Buy you can still read it, with most of the good parts freshly redacted. St. Martin’s Press has already released a second printing with changes the government requested. To wit, from CNN:
From single words and names to entire paragraphs, blacked out lines appear throughout the book’s 299 pages….One of the book’s first lines reads, “Here I was in Afghanistan (redaction) My job: to run the Defense Intelligence Agency’s operations out of (redaction) the hub for U.S. operations in country.”
A statement St. Martin’s site said:
On Friday, August 13, 2010, just as St. Martin’s Press was readying its initial shipment of this book, the Department of Defense contacted us to express its concern that our publication ofOperation Dark Heart could cause damage to U.S. national security. After consulting with our author, we agreed to incorporate some of the government’s changes into a revised edition of his book while redacting other text he was told was classified. The newly revised book keeps our national interests secure, but this highly qualified warrior’s story is still intact. Shaffer’s assessment of successes and failures in Afghanistan remains dramatic, shocking, and crucial reading for anyone concerned about the outcome of the war.

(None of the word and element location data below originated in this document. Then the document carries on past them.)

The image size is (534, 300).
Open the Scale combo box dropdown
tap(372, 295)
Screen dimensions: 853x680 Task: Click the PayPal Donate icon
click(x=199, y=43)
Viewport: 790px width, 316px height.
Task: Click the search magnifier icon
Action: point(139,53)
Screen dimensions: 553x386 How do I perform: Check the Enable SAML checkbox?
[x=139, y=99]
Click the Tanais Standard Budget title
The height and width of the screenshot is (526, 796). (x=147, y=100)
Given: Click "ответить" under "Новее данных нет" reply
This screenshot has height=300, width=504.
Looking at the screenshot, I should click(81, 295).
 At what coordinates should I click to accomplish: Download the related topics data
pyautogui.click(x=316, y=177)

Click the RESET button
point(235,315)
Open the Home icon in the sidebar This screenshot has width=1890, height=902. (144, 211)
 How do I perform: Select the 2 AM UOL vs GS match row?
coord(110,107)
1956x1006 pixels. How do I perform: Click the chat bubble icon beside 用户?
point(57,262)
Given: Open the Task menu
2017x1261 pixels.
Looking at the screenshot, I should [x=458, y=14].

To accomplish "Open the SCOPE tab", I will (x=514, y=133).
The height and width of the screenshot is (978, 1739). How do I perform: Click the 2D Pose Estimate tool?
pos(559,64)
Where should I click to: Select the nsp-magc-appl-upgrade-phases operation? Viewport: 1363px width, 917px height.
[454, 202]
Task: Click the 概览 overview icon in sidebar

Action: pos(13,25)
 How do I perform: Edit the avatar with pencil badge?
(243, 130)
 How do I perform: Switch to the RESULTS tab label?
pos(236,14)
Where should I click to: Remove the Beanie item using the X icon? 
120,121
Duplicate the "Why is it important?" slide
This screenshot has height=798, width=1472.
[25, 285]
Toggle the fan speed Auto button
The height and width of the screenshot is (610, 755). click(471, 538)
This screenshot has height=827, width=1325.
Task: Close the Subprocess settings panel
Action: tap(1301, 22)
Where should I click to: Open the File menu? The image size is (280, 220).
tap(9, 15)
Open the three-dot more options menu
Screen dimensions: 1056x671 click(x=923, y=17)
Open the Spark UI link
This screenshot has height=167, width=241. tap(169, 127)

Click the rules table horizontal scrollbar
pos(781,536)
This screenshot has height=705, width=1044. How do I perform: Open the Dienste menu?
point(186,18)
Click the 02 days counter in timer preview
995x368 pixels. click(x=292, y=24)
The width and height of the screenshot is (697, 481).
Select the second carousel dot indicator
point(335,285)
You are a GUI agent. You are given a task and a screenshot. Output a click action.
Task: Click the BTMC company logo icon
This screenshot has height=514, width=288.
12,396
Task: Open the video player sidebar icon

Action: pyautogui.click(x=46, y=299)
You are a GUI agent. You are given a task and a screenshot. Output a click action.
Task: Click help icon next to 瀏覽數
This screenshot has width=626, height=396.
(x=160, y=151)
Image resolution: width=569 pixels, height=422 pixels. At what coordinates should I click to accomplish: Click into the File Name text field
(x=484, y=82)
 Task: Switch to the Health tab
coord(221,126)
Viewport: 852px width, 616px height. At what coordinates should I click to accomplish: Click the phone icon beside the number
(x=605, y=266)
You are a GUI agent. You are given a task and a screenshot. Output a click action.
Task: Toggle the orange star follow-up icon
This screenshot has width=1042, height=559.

“While I do not agree with the edits in many ways, the DoD redactions enhance the reader’s understanding by drawing attention to the flawed results created by a disorganized and heavy handed military intelligence bureaucracy.” —Lt. Col. Anthony Shaffer.
I feel pretty confident that, well, you know that howling sound you don’t hear? That’s the sound of an old and pissed-off citizen soldier putting a brave face on it.
The author’s lawyer, Mark Zaid, said the manuscript was cleared through Shaffer’s military superiors prior to printing, which presumably means the the Army Reserve, the DOD did not clear it.
Shaffer’s lawyer, Mark Zaid, said earlier this month that the book was reviewed by Shaffer’s military superiors prior to publication: “There was a green light from the Army Reserve Command.” But a Defense Department spokesman said that the book had not been cleared by the Army itself or by DOD, and therefore did not follow proper DOD procedure.
Lt. Col. Shaffer is a Bronze Star recipient and US Army Reserve officer. The Defense Department will reimburse St. Martin’s for the cost of the books. CNN cites at least one unverified listing on eBay claiming to be a copy of the first (unredacted) for $2,000.